We also compare the sentiments towards the various available COVID-19 vaccines to assess the differences in their acceptance across the four countries (Figure 7). In the case of Canada, we observe that Moderna was the most discussed vaccine followed by Pfizer and Covishield, whereas the public sentiments towards all six vaccines largely stayed relatively positive. In the case of India, while all six vaccines had been discussed widely, the outlook on Moderna and Covishield was relatively more positive as compared with its peers. Notably, the posts related to Covaxin, Sputnik, and Novavax vaccines largely originated from India. When it comes to the United Kingdom, we observe that largely the posts pertain to Covishield followed by Pfizer, Covaxin, and Moderna in that order. However, when compared using sentiments, the United Kingdom had most positive outlook towards Covaxin followed by Covishield, Pfizer, and Moderna. Finally, comparing the sample from the United States, we observe that the posts mainly discussed four vaccines, with Moderna, Pfizer, and Covishield at somewhat similar level (20%) and Covaxin at a slightly lower proportion (15%). However, Moderna was the most favoured vaccine in the United States followed by Pfizer, whereas the public had relatively more concerns regarding Covishield and Covaxin.

Figure 7.

Figure 7.

Comparing the sentiments towards the different COVID-19 vaccines across countries. On the left-hand side of the subplots in the y-axis, we show the percent of the total number of posts across countries in the respective samples collected from FAISS index using similarity search. And on the right-hand side, we show how the sentiment scores vary across countries on the basis of the different COVID-19 vaccines.

Models evaluation

Finally, after splitting the labelled data into train-test sets (70:30), we train various supervised machine learning algorithms and validate their performance on the test set, and provide the relevant plots here (Figure 8(a) and (b)). SVM seems to perform the best on all the relative parameters among all the four algorithms tested (Figure 8(d) and (e)). With the five-fold cross-validation, it achieved the highest average accuracy of 89% and fared better compared with the other algorithms on both the labels ‘0’ and ‘1’ in terms of precision and recall. It was followed by KNN with an accuracy of 77%, but it had a very poor recall of only 0.31 for label ‘1’. Finally, the logistic regression achieved the accuracy of 76%, and the Naïve Bayes algorithms achieved the level of accuracy of 73% but had even poorer recall than that of KNN for label ‘1’ at 0.04 and 0.01, respectively.

Figure 8.

Figure 8.

Performance comparison of the various machine learning binary classifiers. We provide the plots for precision and recall (a) and ROC (b) curves along with the output of the classification report and confusion matrix (d, e) for binary labels ‘0’ and ‘1’ for various supervised machine learning algorithms. Additionally, we validate our findings by comparing the accuracies of all the trained models across all four countries separately (c).

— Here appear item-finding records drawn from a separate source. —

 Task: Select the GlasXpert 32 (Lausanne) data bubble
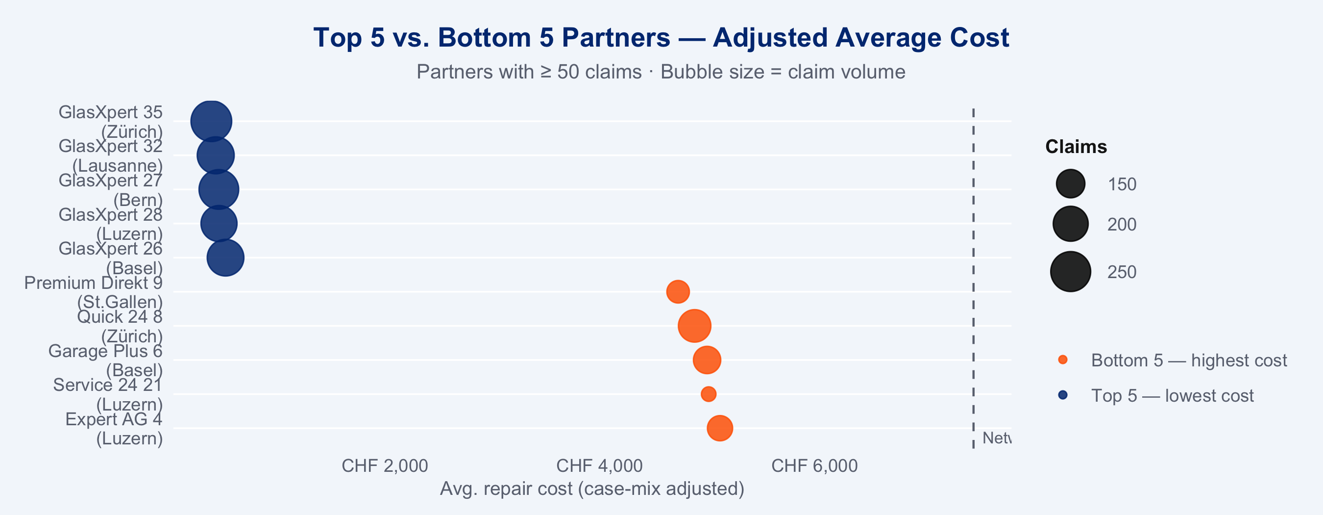(216, 155)
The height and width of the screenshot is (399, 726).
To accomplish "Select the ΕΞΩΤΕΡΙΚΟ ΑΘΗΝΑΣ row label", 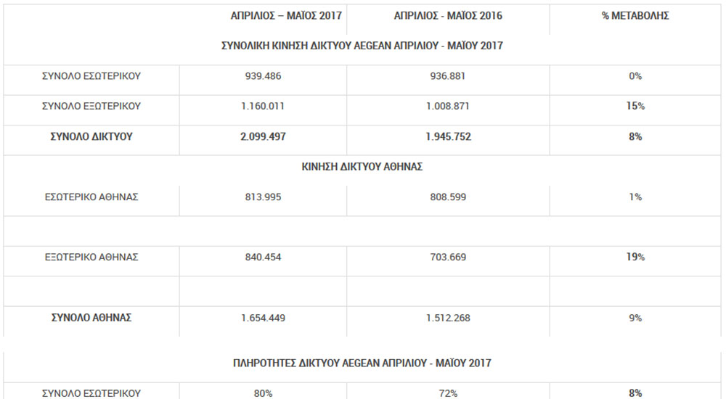I will pyautogui.click(x=91, y=257).
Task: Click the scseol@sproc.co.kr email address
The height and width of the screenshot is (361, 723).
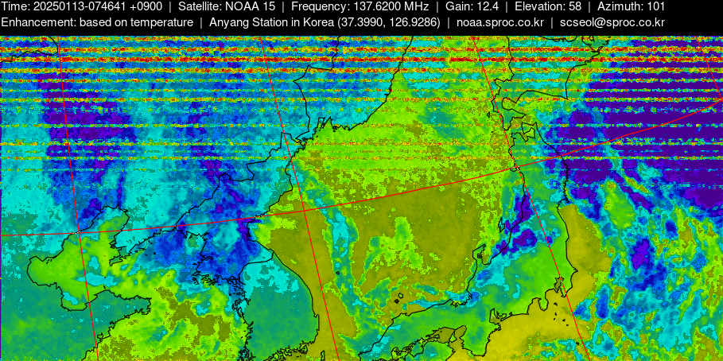Action: tap(612, 22)
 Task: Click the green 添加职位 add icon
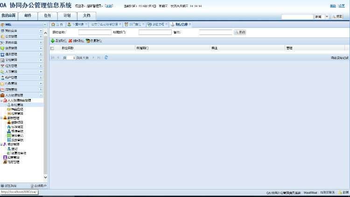(x=53, y=41)
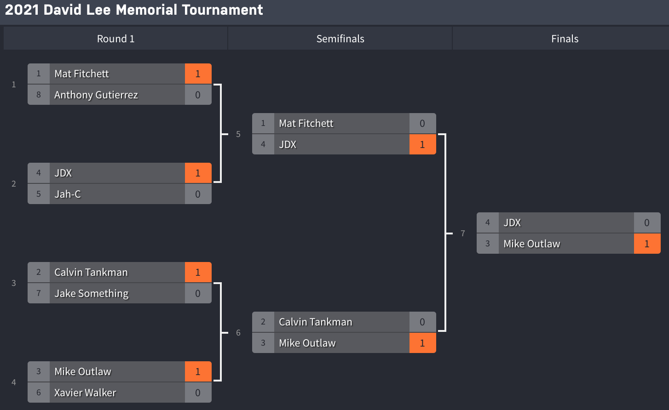Image resolution: width=669 pixels, height=410 pixels.
Task: Select JDX in the Finals match
Action: click(x=512, y=222)
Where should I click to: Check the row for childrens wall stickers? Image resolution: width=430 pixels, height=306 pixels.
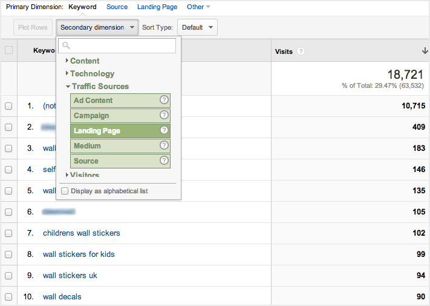click(8, 233)
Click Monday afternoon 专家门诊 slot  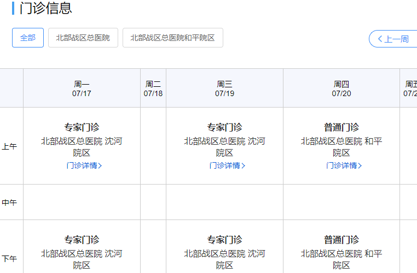coord(82,240)
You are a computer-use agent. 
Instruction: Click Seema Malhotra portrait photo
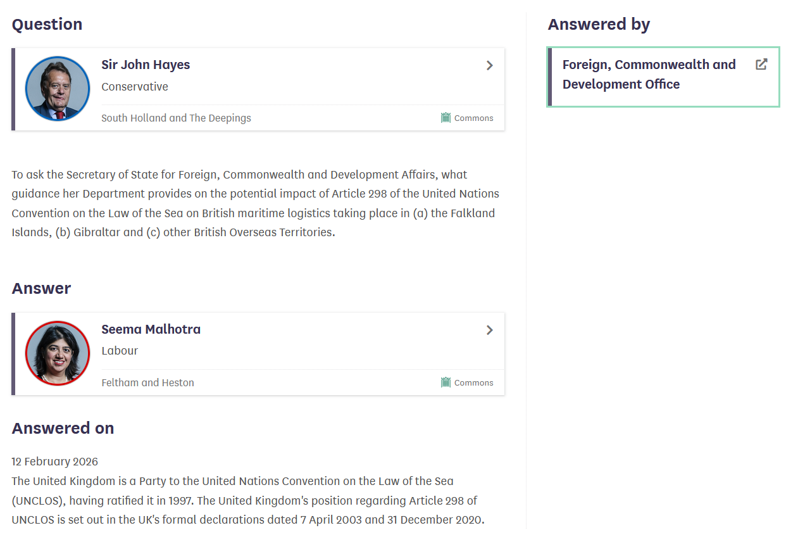(58, 353)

In order to assess the validity of these machine learning algorithms, we train all four models on the country-level data separately and compare their performance based on f1-score (Figure 8(c)). In line with our previous findings, we observe that SVM consistently outperforms compared with the other models across all the four countries including India, Canada, the United Kingdom, and the United States, and combined. Hence, in terms of overall performance, SVM seems to be the best fit for the COVID-19 vaccines related data sets and may be suitable for production if the stakeholders are looking for a quick and ready-made solution.

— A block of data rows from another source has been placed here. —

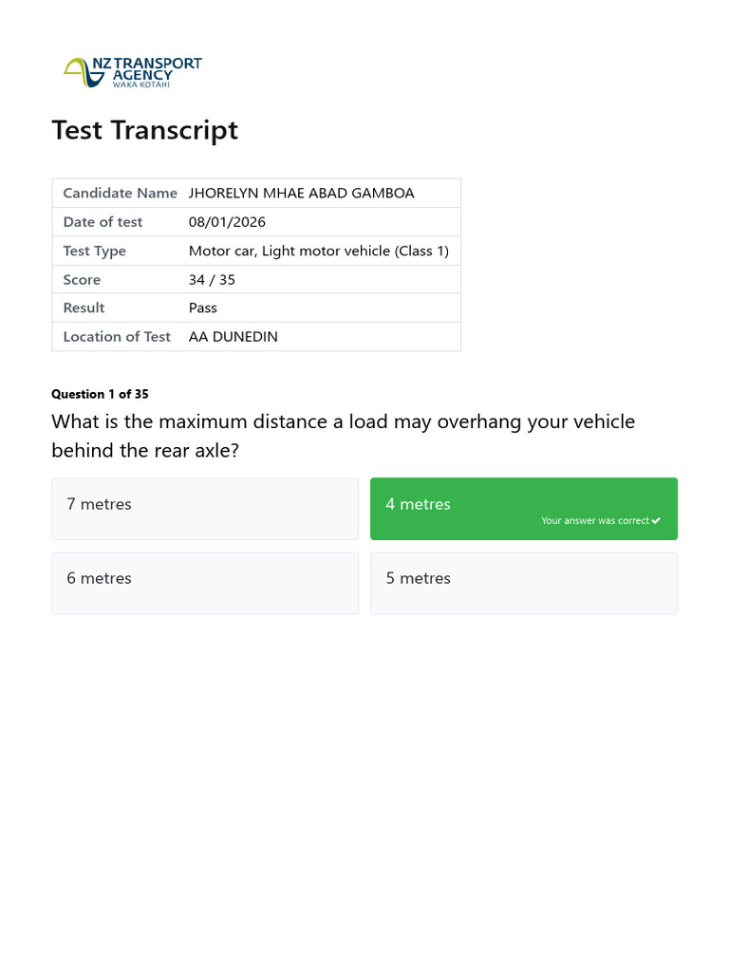Click the score value 34 / 35
Screen dimensions: 729x972
[212, 279]
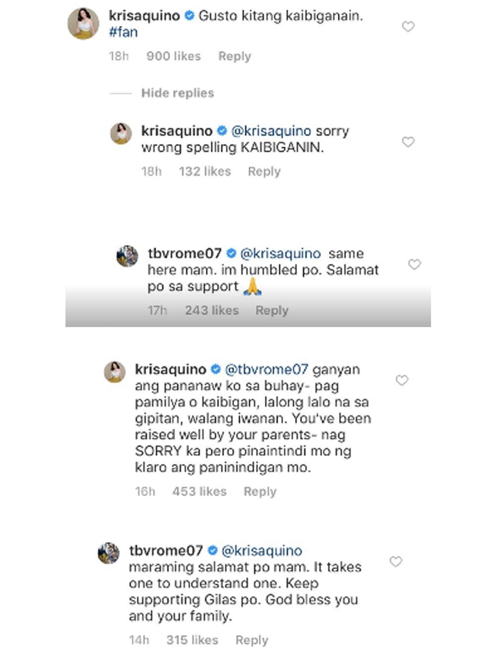Viewport: 496px width, 658px height.
Task: Tap the heart on the 'im humbled po' reply
Action: [x=415, y=264]
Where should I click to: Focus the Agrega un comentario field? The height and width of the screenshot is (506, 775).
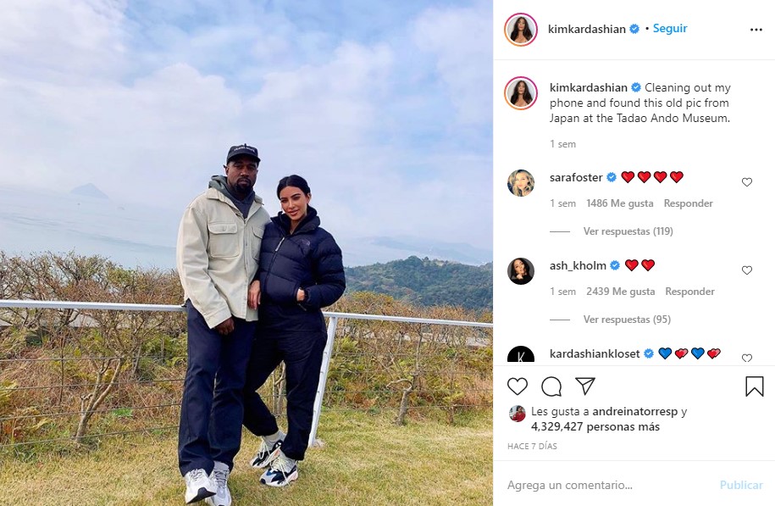pos(608,485)
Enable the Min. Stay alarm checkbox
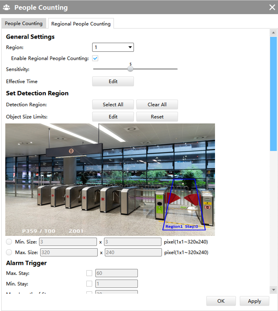Image resolution: width=278 pixels, height=311 pixels. click(x=89, y=284)
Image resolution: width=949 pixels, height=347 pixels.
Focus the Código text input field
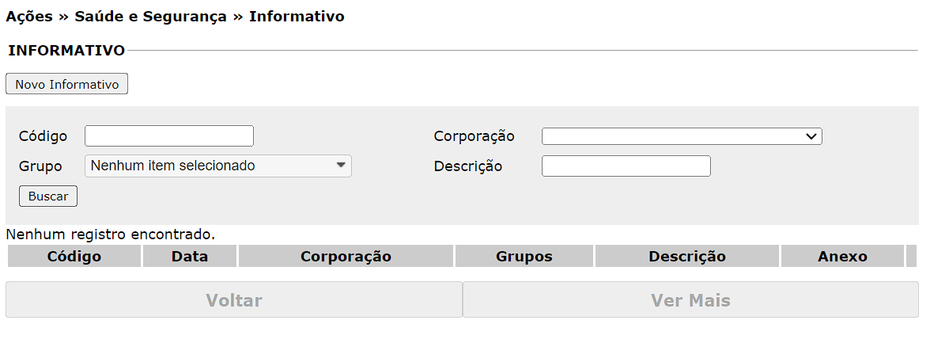pyautogui.click(x=168, y=136)
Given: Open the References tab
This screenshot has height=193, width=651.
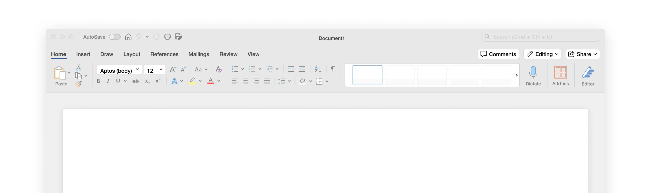Looking at the screenshot, I should pos(164,54).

Discussions and conclusion

The sentiments and perspectives expressed by the Twitter and Reddit users in their posts on vaccines have been analysed with the use of machine learning framework. This study is one of the first to use topic modelling prediction classifiers to detect sentiment in posts connected to the COVID-19 vaccines with models validation done across four different countries viz. India, Canada, the United States, and the United Kingdom. It is vital to analyse and collate public views and opinions around COVID-19 vaccine discussions to prepare for more effective vaccination promotion in the future. The findings of this study revealed that optimism predominated over pessimism in conversations about the COVID-19 immunisation, and that trust and anticipation accounted for a significant portion of the emotions associated with fear. Word clouds, counts of word pairs, and correlations between words were used in the data visualisation for this research because of the unique insights that they bring into the results. For instance, common sentences and word combinations were presented in a manner that seemed very normal.

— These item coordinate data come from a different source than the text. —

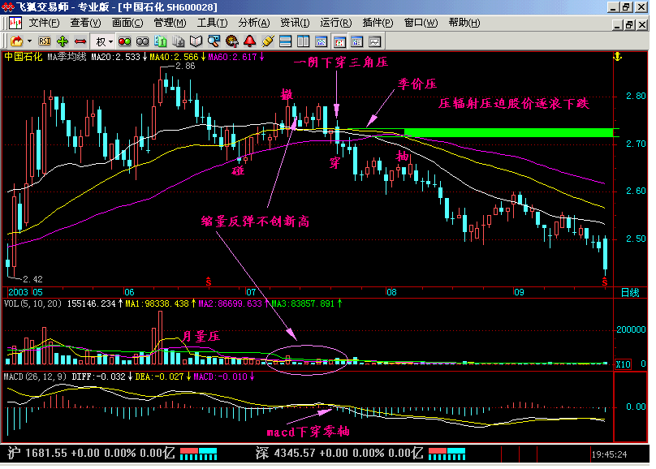Click the 08 month marker on time axis
Image resolution: width=656 pixels, height=469 pixels.
point(391,292)
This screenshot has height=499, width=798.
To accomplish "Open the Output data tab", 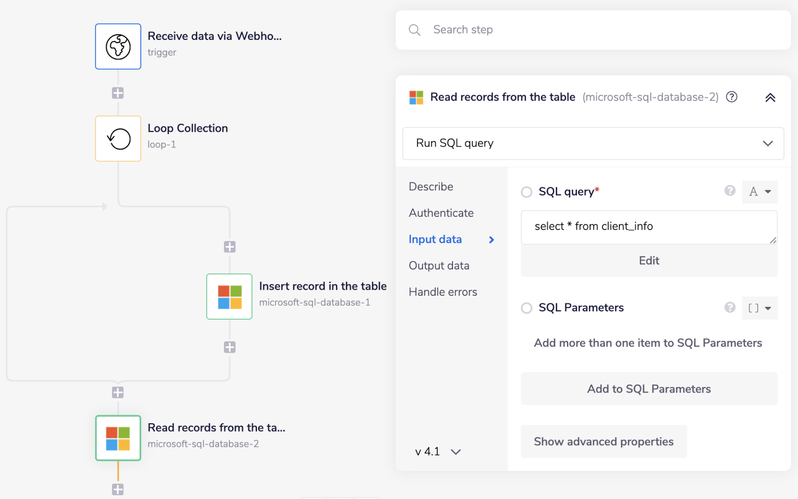I will (x=439, y=265).
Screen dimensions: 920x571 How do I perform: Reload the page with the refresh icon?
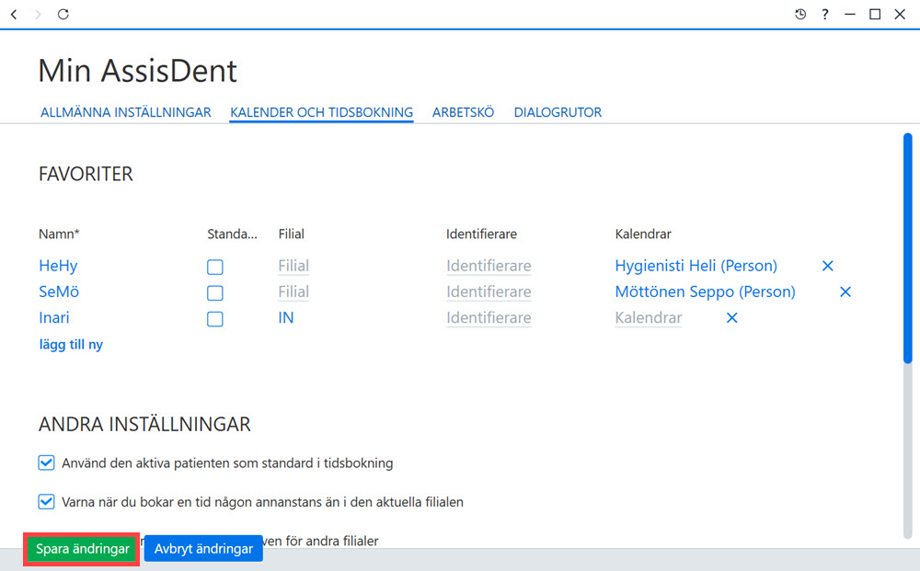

This study provides novel insights into the debates and perspectives of the four countries regarding COVID-19 immunisation. As a result of the expansion of the internet and social media, new routes for persuasion and the quick distribution of (false) information have been created. This presents possibilities as well as obstacles for the spread of vaccination information. 42 To implement effective vaccination drives, public health authorities can monitor geo-aware and (near) real-time public opinion about vaccine-related material. Using the various analysis tools employed in this study, it is possible to monitor and implement effective regulation and promote participatory discourse to improve vaccination. Our results provide novel insights and policy suggestions for the purpose of preserving the social and economic health of a nation.

First, the results indicate that politicians have a substantial influence on the opinions of the general people against vaccination. Public figures who are against vaccination and who make negative comments about it could sway a substantial part of the community. 42 People are more likely to believe the opinions of public figures because they are elected officials with the ability to modify healthcare systems and are perceived to have more knowledge about a vaccine.39,40 Therefore, public personalities have a duty to offer accurate information about. This highlights the need of doing research into the ways in which the involvement of notable persons in influencing the general public's perspective on vaccination.

Second, we show that the spread of anti-vaccination conspiracy theories resulted in a substantial drop in the overall sentiment ratings. We need to be wary of the fact that social media platforms with massive user bases have ‘disrupted’ conventional means of communicating vaccine information, 43 making it easier for anti-vaccination campaigners to spread incorrect information. However, this also suggests that government authorities should investigate the possibility of utilizing these platforms to directly connect with residents regarding vaccination using geo-targeted messaging to address challenges that are specific to a certain place.

Third, assessments of both sensation and emotion revealed a wide variety of country-specific patterns. This allows us to identify those who have high negative sentiments and emotional anxieties and need more information relating to COVID-19 vaccination. In addition, we strongly recommend that governments and organisations working in the field of public health initiate COVID-19 immunisation campaigns in these areas to lessen the anxieties of the people living there and encourage them to be vaccinated. In line with the past studies, while distrust in the scientific community, side effects of the vaccines, and misinformation on the internet2529 remain as some of the major challenges to lowering hesitancy, our study also shows that the immunisation campaigns should refrain from providing conflicting advice as it could fuel further hesitancy. Moreover, religious and cultural differences85,86 should be taken into consideration while planning such campaigns as different strategies may be better suited to the individuals from different cultures. Additionally, we find that factors such as old age, profession, level of education, overall health, and allergies can also influence the level of hesitancy of an individual towards vaccination and may be taken into consideration while designing different campaigns.

Fourth, we show that there is no clear winner between the countries with higher collectivism (strict cultures) vs. the countries with higher individualism (loose culture) when compared in the context of COVID-19. While one culture may have edge over the other in a specific situation – such as lower risk of diseases outbreak in the communities with loose cultures vs. higher rate of compliance in the communities with strict cultures 64 – we observe that the advantages and disadvantages of the two cultures balance out each other in the long run.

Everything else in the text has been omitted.